### [Requirement]
Retype all the data word for word.

(Saved entries)
-------
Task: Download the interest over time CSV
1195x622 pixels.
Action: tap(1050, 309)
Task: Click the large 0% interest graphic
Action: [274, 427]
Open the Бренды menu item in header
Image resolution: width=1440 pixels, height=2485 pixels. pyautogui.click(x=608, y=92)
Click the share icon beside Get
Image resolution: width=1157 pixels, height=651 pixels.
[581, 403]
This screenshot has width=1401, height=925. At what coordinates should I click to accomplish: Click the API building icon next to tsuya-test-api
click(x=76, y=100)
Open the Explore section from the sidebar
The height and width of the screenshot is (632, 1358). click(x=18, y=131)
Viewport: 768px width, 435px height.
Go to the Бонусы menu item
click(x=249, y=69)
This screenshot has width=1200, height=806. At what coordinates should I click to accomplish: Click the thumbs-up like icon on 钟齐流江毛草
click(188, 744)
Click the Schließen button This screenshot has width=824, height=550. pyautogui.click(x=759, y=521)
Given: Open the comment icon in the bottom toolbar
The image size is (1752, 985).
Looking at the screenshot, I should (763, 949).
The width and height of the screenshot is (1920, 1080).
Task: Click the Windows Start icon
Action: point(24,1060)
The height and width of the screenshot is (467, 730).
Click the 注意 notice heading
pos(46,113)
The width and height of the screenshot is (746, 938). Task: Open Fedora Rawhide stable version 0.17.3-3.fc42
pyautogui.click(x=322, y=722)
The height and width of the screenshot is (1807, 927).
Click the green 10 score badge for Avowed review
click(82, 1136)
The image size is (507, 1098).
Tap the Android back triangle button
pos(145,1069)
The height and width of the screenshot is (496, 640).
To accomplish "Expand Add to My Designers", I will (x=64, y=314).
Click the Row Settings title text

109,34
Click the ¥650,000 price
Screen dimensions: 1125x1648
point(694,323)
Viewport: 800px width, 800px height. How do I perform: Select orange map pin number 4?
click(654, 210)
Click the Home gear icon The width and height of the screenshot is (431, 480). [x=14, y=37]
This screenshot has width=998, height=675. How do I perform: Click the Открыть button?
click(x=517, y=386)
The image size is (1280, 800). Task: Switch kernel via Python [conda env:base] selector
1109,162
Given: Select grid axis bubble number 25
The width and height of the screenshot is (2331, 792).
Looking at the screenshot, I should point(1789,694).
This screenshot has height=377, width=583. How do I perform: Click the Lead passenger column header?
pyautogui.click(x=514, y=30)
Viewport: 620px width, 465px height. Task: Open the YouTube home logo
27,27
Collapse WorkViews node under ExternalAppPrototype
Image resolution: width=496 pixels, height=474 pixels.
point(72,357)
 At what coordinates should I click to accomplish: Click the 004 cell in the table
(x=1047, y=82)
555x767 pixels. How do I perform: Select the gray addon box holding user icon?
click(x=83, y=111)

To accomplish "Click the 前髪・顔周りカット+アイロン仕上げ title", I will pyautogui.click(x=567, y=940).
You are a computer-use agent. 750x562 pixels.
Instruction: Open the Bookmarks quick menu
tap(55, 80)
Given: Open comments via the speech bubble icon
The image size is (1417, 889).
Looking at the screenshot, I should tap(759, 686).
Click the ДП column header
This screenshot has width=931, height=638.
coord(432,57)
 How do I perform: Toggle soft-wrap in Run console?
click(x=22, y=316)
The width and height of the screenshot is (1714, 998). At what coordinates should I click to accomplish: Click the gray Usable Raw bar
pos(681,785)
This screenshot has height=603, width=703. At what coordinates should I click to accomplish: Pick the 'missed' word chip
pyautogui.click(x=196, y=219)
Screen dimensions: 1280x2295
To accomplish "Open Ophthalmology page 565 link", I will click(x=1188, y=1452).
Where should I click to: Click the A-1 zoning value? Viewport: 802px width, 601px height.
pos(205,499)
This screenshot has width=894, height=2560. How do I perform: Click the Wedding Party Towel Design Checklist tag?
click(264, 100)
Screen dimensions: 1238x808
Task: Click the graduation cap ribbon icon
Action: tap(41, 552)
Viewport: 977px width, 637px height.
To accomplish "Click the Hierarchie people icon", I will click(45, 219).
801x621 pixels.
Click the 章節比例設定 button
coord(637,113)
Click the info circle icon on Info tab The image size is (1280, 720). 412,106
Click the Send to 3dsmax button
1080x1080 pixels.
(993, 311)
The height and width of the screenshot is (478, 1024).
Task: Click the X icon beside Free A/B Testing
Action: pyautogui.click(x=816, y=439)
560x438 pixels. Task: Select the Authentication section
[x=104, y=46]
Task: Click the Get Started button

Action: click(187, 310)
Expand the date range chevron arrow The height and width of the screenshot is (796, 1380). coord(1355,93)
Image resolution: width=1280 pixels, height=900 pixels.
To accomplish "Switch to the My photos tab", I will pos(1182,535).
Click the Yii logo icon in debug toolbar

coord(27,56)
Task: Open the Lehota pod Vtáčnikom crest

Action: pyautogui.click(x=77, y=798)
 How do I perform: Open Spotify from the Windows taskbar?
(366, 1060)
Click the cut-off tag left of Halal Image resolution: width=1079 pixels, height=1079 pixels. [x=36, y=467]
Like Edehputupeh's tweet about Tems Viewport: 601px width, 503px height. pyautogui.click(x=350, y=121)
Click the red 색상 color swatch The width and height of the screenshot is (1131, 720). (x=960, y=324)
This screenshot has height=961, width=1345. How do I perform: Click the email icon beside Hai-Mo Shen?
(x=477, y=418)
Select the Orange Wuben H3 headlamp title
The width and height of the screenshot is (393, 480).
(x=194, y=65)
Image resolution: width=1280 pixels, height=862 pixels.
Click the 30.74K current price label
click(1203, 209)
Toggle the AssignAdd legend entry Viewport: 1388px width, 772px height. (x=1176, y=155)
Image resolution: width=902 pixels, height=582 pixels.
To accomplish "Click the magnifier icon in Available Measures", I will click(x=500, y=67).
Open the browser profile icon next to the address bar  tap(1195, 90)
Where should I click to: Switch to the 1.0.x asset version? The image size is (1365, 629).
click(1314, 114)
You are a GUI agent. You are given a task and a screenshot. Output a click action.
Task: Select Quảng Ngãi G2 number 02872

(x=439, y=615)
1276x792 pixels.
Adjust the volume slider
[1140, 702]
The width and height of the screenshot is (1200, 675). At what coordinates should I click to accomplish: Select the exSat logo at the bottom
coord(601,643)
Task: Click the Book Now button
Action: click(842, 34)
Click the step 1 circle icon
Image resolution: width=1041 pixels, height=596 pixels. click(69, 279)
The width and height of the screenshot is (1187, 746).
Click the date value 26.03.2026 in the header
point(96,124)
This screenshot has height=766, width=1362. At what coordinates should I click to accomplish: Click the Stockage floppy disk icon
-------
### [Result of this task]
Task: Download the interest over time CSV
1195x622 pixels.
Action: tap(1050, 309)
Task: Click the large 0% interest graphic
Action: [274, 427]
Open the Бренды menu item in header
Image resolution: width=1440 pixels, height=2485 pixels. pyautogui.click(x=608, y=92)
Click the share icon beside Get
Image resolution: width=1157 pixels, height=651 pixels.
[581, 403]
This screenshot has width=1401, height=925. At what coordinates should I click to accomplish: Click the API building icon next to tsuya-test-api
click(x=76, y=100)
Open the Explore section from the sidebar
The height and width of the screenshot is (632, 1358). click(x=18, y=131)
Viewport: 768px width, 435px height.
Go to the Бонусы menu item
click(x=249, y=69)
This screenshot has width=1200, height=806. At what coordinates should I click to accomplish: Click the thumbs-up like icon on 钟齐流江毛草
click(188, 744)
Click the Schließen button This screenshot has width=824, height=550. pyautogui.click(x=759, y=521)
Given: Open the comment icon in the bottom toolbar
The image size is (1752, 985).
Looking at the screenshot, I should (763, 949).
The width and height of the screenshot is (1920, 1080).
Task: Click the Windows Start icon
Action: point(24,1060)
The height and width of the screenshot is (467, 730).
Click the 注意 notice heading
pos(46,113)
The width and height of the screenshot is (746, 938). Task: Open Fedora Rawhide stable version 0.17.3-3.fc42
pyautogui.click(x=322, y=722)
The height and width of the screenshot is (1807, 927).
Click the green 10 score badge for Avowed review
click(82, 1136)
The image size is (507, 1098).
Tap the Android back triangle button
pos(145,1069)
The height and width of the screenshot is (496, 640).
To accomplish "Expand Add to My Designers", I will (x=64, y=314).
Click the Row Settings title text

109,34
Click the ¥650,000 price
Screen dimensions: 1125x1648
point(694,323)
Viewport: 800px width, 800px height. How do I perform: Select orange map pin number 4?
click(654, 210)
Click the Home gear icon The width and height of the screenshot is (431, 480). [x=14, y=37]
This screenshot has width=998, height=675. How do I perform: Click the Открыть button?
click(x=517, y=386)
The image size is (1280, 800). Task: Switch kernel via Python [conda env:base] selector
1109,162
Given: Select grid axis bubble number 25
The width and height of the screenshot is (2331, 792).
Looking at the screenshot, I should point(1789,694).
This screenshot has height=377, width=583. How do I perform: Click the Lead passenger column header?
pyautogui.click(x=514, y=30)
Viewport: 620px width, 465px height. Task: Open the YouTube home logo
27,27
Collapse WorkViews node under ExternalAppPrototype
Image resolution: width=496 pixels, height=474 pixels.
point(72,357)
 At what coordinates should I click to accomplish: Click the 004 cell in the table
(x=1047, y=82)
555x767 pixels. How do I perform: Select the gray addon box holding user icon?
click(x=83, y=111)

To accomplish "Click the 前髪・顔周りカット+アイロン仕上げ title", I will pyautogui.click(x=567, y=940).
You are a computer-use agent. 750x562 pixels.
Instruction: Open the Bookmarks quick menu
tap(55, 80)
Given: Open comments via the speech bubble icon
The image size is (1417, 889).
Looking at the screenshot, I should tap(759, 686).
Click the ДП column header
This screenshot has width=931, height=638.
coord(432,57)
 How do I perform: Toggle soft-wrap in Run console?
click(x=22, y=316)
The width and height of the screenshot is (1714, 998). At what coordinates should I click to accomplish: Click the gray Usable Raw bar
pos(681,785)
This screenshot has height=603, width=703. At what coordinates should I click to accomplish: Pick the 'missed' word chip
pyautogui.click(x=196, y=219)
Screen dimensions: 1280x2295
To accomplish "Open Ophthalmology page 565 link", I will click(x=1188, y=1452).
Where should I click to: Click the A-1 zoning value? Viewport: 802px width, 601px height.
pos(205,499)
This screenshot has width=894, height=2560. How do I perform: Click the Wedding Party Towel Design Checklist tag?
click(264, 100)
Screen dimensions: 1238x808
Task: Click the graduation cap ribbon icon
Action: tap(41, 552)
Viewport: 977px width, 637px height.
To accomplish "Click the Hierarchie people icon", I will click(45, 219).
801x621 pixels.
Click the 章節比例設定 button
coord(637,113)
Click the info circle icon on Info tab The image size is (1280, 720). 412,106
Click the Send to 3dsmax button
1080x1080 pixels.
(993, 311)
The height and width of the screenshot is (478, 1024).
Task: Click the X icon beside Free A/B Testing
Action: pyautogui.click(x=816, y=439)
560x438 pixels. Task: Select the Authentication section
[x=104, y=46]
Task: Click the Get Started button

Action: click(187, 310)
Expand the date range chevron arrow The height and width of the screenshot is (796, 1380). coord(1355,93)
Image resolution: width=1280 pixels, height=900 pixels.
To accomplish "Switch to the My photos tab", I will pos(1182,535).
Click the Yii logo icon in debug toolbar

coord(27,56)
Task: Open the Lehota pod Vtáčnikom crest

Action: pyautogui.click(x=77, y=798)
 How do I perform: Open Spotify from the Windows taskbar?
(366, 1060)
Click the cut-off tag left of Halal Image resolution: width=1079 pixels, height=1079 pixels. [x=36, y=467]
Like Edehputupeh's tweet about Tems Viewport: 601px width, 503px height. pyautogui.click(x=350, y=121)
Click the red 색상 color swatch The width and height of the screenshot is (1131, 720). (x=960, y=324)
This screenshot has height=961, width=1345. How do I perform: Click the email icon beside Hai-Mo Shen?
(x=477, y=418)
Select the Orange Wuben H3 headlamp title
The width and height of the screenshot is (393, 480).
(x=194, y=65)
Image resolution: width=1280 pixels, height=862 pixels.
Click the 30.74K current price label
click(1203, 209)
Toggle the AssignAdd legend entry Viewport: 1388px width, 772px height. (x=1176, y=155)
Image resolution: width=902 pixels, height=582 pixels.
To accomplish "Click the magnifier icon in Available Measures", I will click(x=500, y=67).
Open the browser profile icon next to the address bar  tap(1195, 90)
Where should I click to: Switch to the 1.0.x asset version? The image size is (1365, 629).
click(1314, 114)
You are a GUI agent. You are given a task and a screenshot. Output a click action.
Task: Select Quảng Ngãi G2 number 02872

(x=439, y=615)
1276x792 pixels.
Adjust the volume slider
[1140, 702]
The width and height of the screenshot is (1200, 675). At what coordinates should I click to accomplish: Select the exSat logo at the bottom
coord(601,643)
Task: Click the Book Now button
Action: click(842, 34)
Click the step 1 circle icon
Image resolution: width=1041 pixels, height=596 pixels. click(69, 279)
The width and height of the screenshot is (1187, 746).
Click the date value 26.03.2026 in the header
point(96,124)
This screenshot has height=766, width=1362. At what coordinates should I click to accomplish: Click the Stockage floppy disk icon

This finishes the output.